━━━ RECORD SET
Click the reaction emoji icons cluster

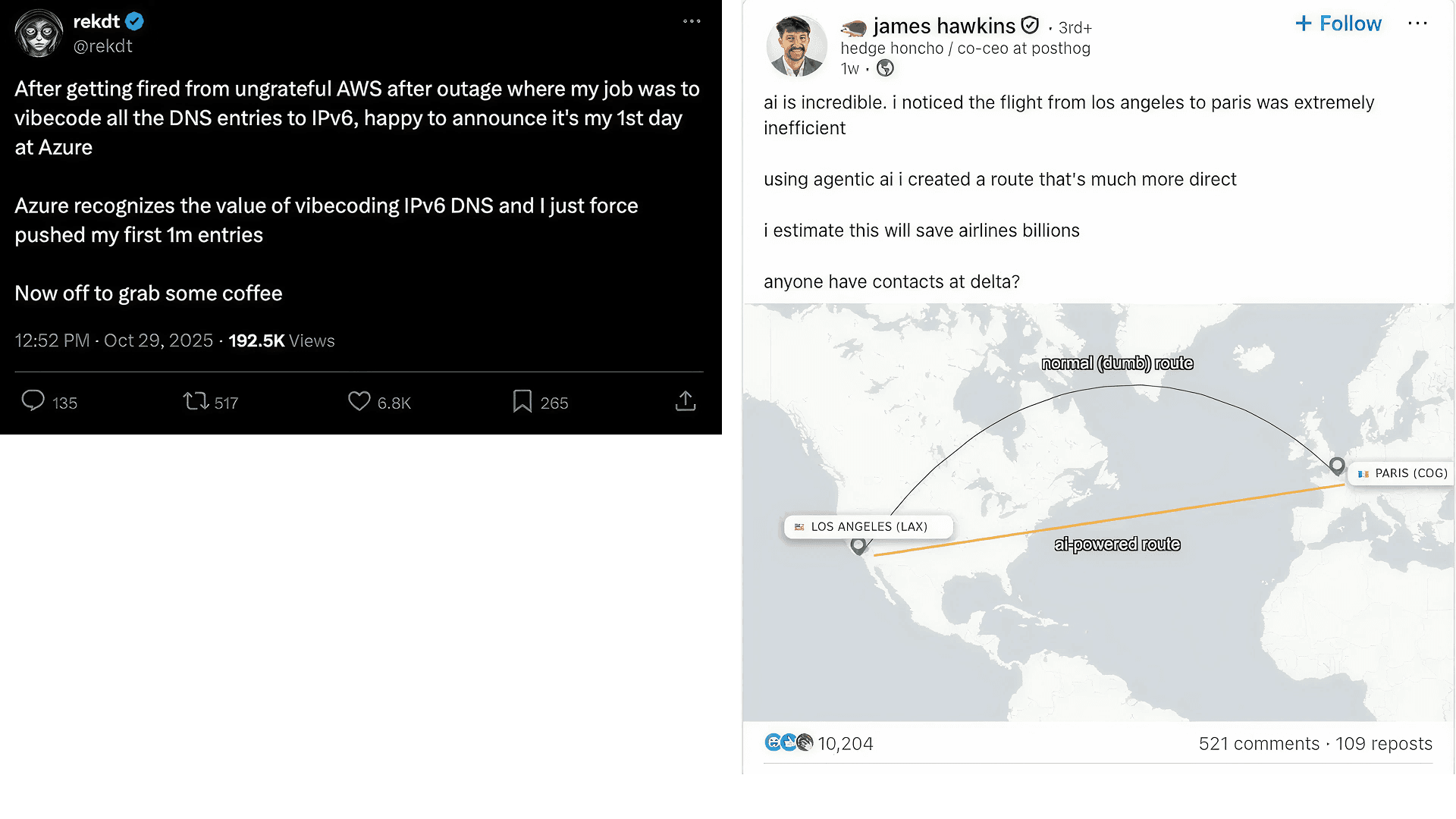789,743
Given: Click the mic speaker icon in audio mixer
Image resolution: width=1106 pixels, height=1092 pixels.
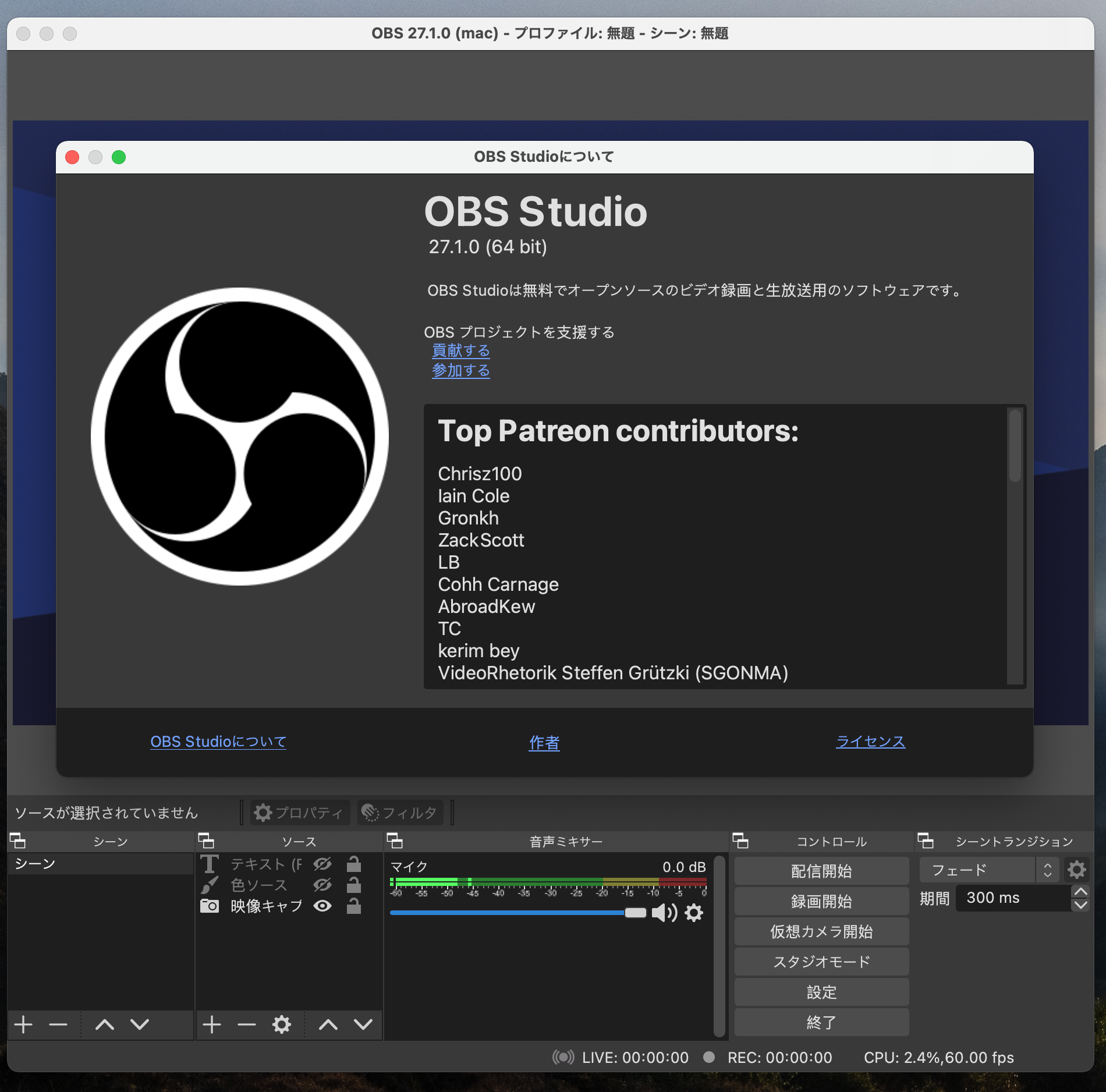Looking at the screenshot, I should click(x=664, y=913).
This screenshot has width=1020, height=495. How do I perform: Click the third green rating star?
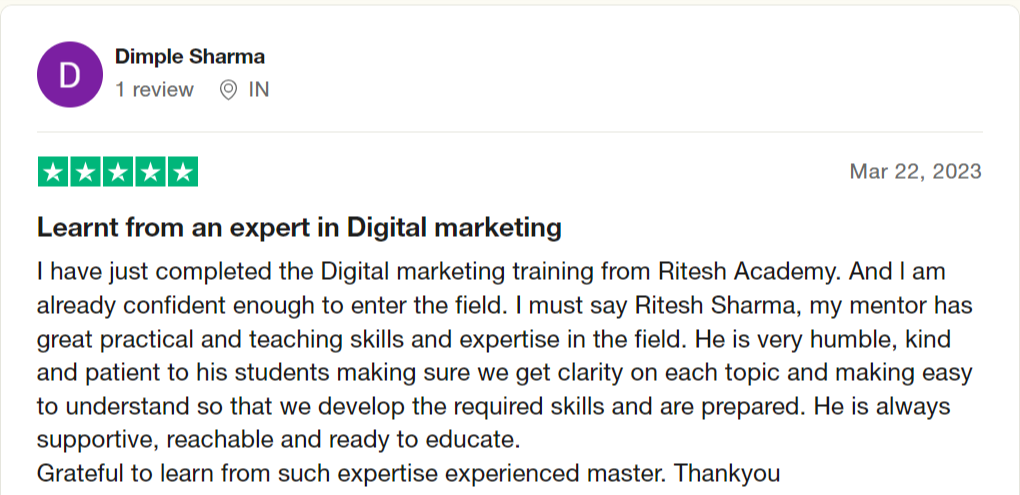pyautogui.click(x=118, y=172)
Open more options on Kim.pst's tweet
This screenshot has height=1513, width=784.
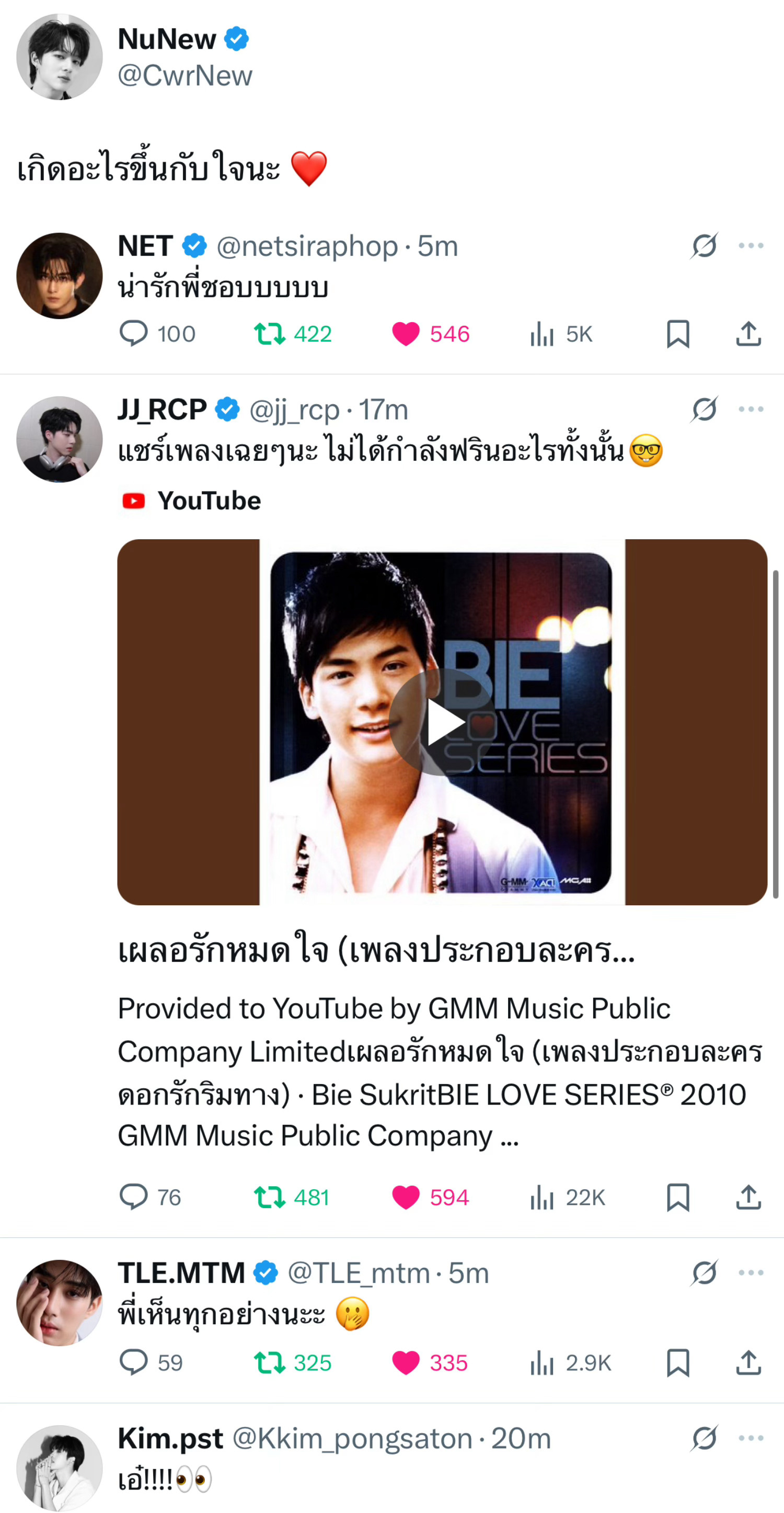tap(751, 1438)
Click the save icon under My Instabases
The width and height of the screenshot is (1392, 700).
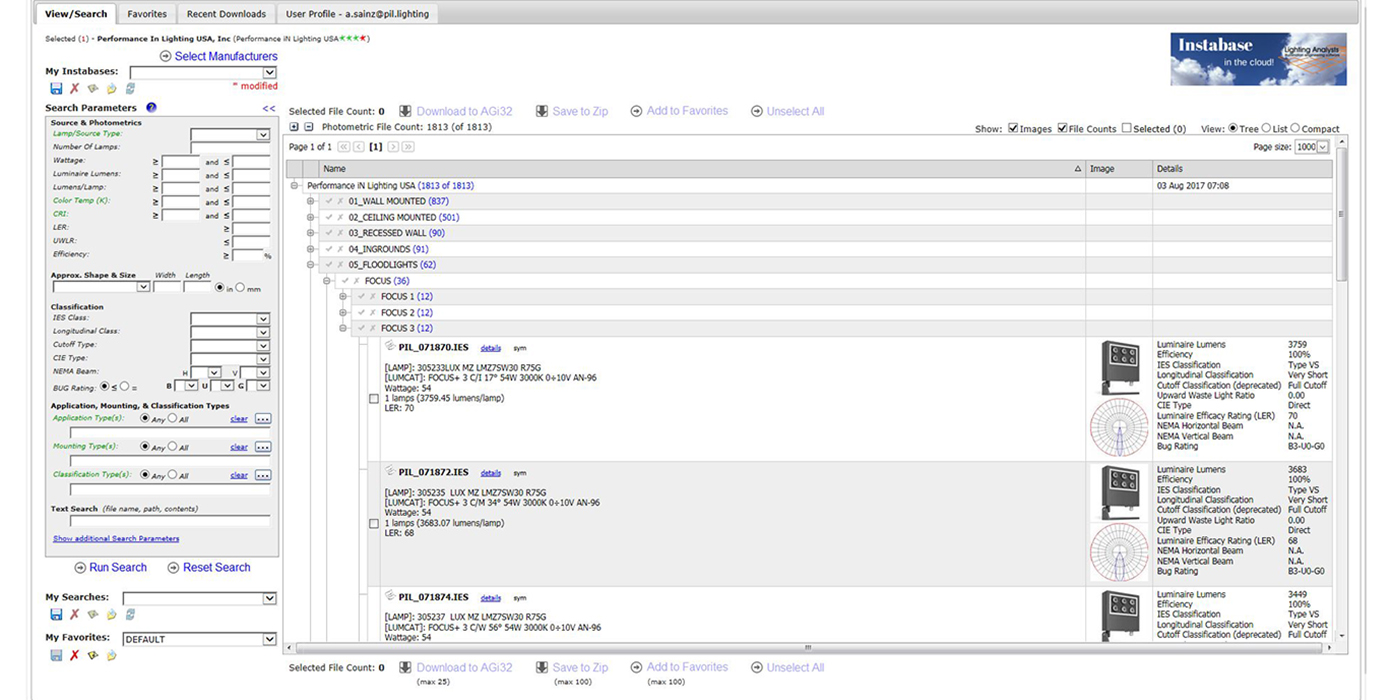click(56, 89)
━━━━━━
THE REQUEST:
Can you rewrite all of the lines above, swapping "Image resolution" for "Screen dimensions" and changing nothing else? Leave the pictures out.

IN RESPONSE:
Click the reaction emoji icons cluster

789,743
Given: Click the mic speaker icon in audio mixer
Screen dimensions: width=1106 pixels, height=1092 pixels.
Looking at the screenshot, I should click(x=664, y=913).
This screenshot has width=1020, height=495. How do I perform: Click the third green rating star?
pyautogui.click(x=118, y=172)
Open more options on Kim.pst's tweet
This screenshot has height=1513, width=784.
tap(751, 1438)
Click the save icon under My Instabases
The width and height of the screenshot is (1392, 700).
click(56, 89)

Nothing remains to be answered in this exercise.